Please note: This course will be taught in hybrid mode. Hybrid delivery of courses will include synchronous live sessions during which on campus and online students will be taught simultaneously.
Dr Nick Bearman teaches GIS to a wide variety of audiences, both in academia and industry. He works as a freelance GIS Trainer and Consultant, teaching GIS to a wide variety of clients including academics, public sector and private sector organisations. He is also a UCL Visiting Research Fellow with the Consumer Data Research Centre at UCL Geography.
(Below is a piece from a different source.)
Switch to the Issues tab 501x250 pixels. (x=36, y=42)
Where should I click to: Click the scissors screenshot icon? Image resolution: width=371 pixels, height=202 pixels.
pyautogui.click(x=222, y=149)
He is passionate about GIS and spatial skills both as a tool to solve problems and as a vital skill to be taught to anyone who uses spatial data to make decisions. He is a Chartered Geographer (GIS) and Fellow of the Royal Geographical Society and a Fellow of the Higher Education Authority
This course will provide the student with an in-depth knowledge of spatial data, and how it can be used in a variety of social science applications. They will learn how spatial data is structured, how and where it can be used and how and where it cannot be used. By the end of the course they will be able to apply the skills they have learnt in their own area of study, and there will be time during the course provided to start this with the instructor available to help.
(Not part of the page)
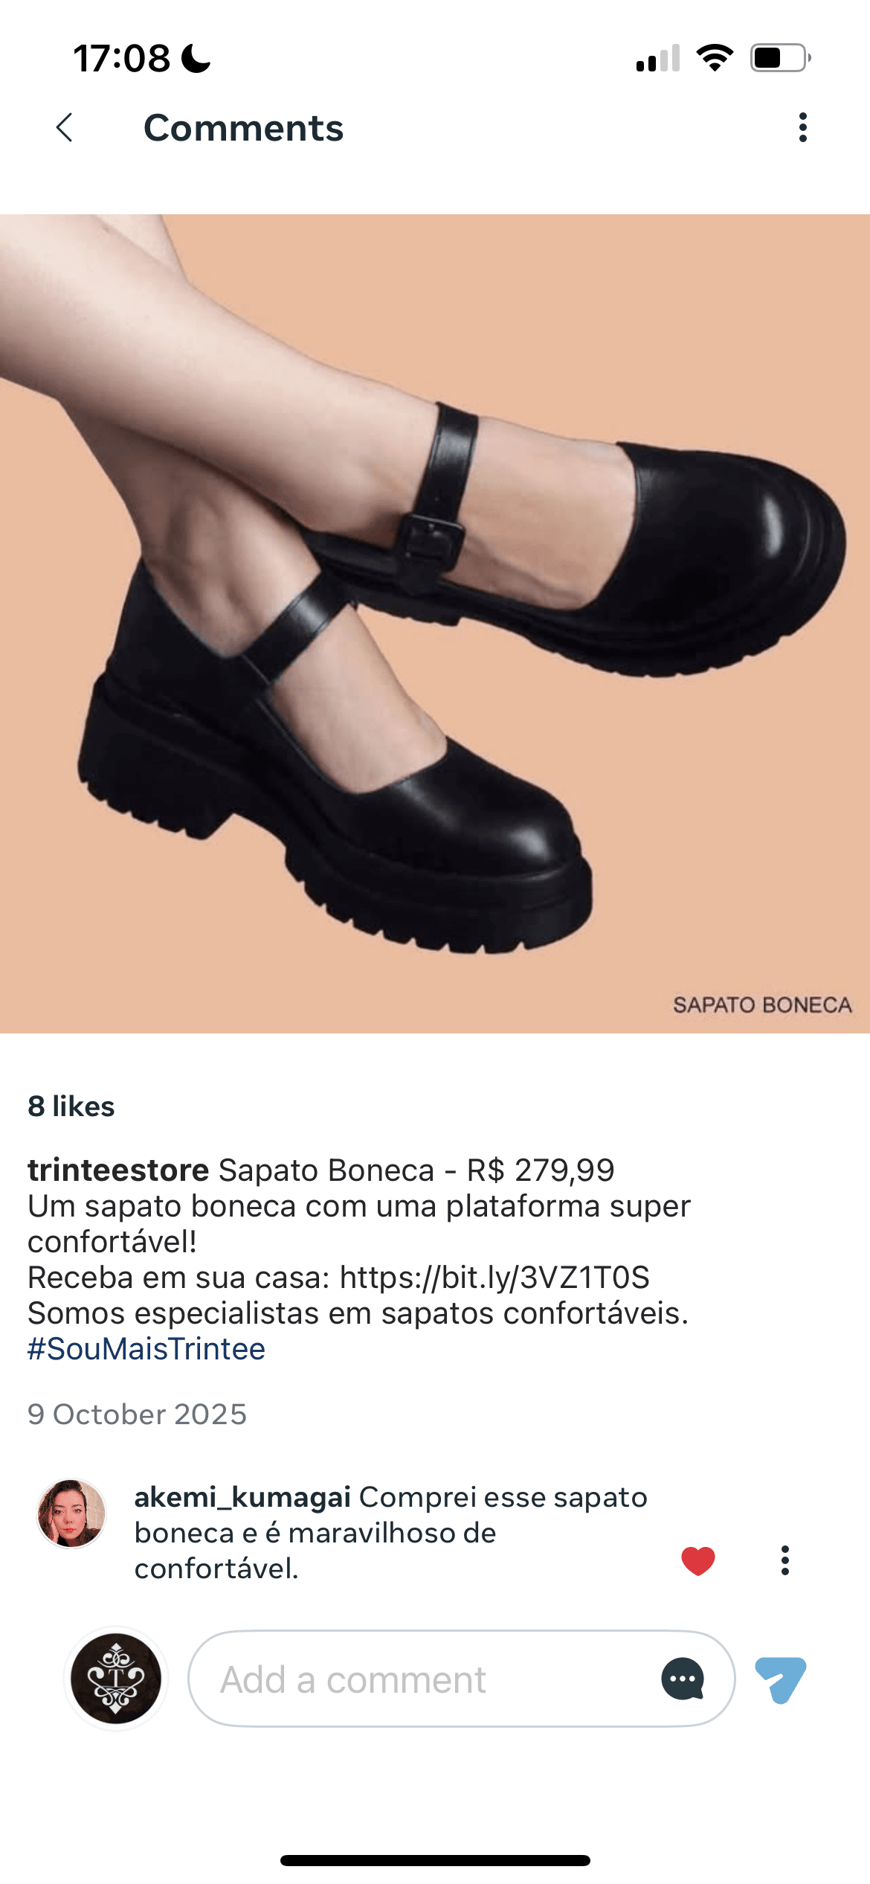Open the bit.ly link in caption

click(494, 1278)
After the course, students will be:
⦁ confident understanding and using spatial data in a wide range of social science settings
⦁ be able to process a variety of GIS data sources and critically assess whether they are appropriate to use
⦁ be confident using QGIS and R to manage and work with spatial data
⦁ understand a range of spatial statistics and be able to research more advanced spatial statistics
Course Reading – both texts will be provided by ESS:
Bearman, N. (2021) GIS: Research Methods, 9781350129559, 1st (only) edition, Bloomsbury
Brunsdon, C. and Comber, L. (2018) An Introduction to R for Spatial Analysis and Mapping (Spatial Analytics and GIS), Sage)
Students will be working with a range of software, and no previous knowledge of spatial data is required. Good computer skills are required, as is a willingness to learn.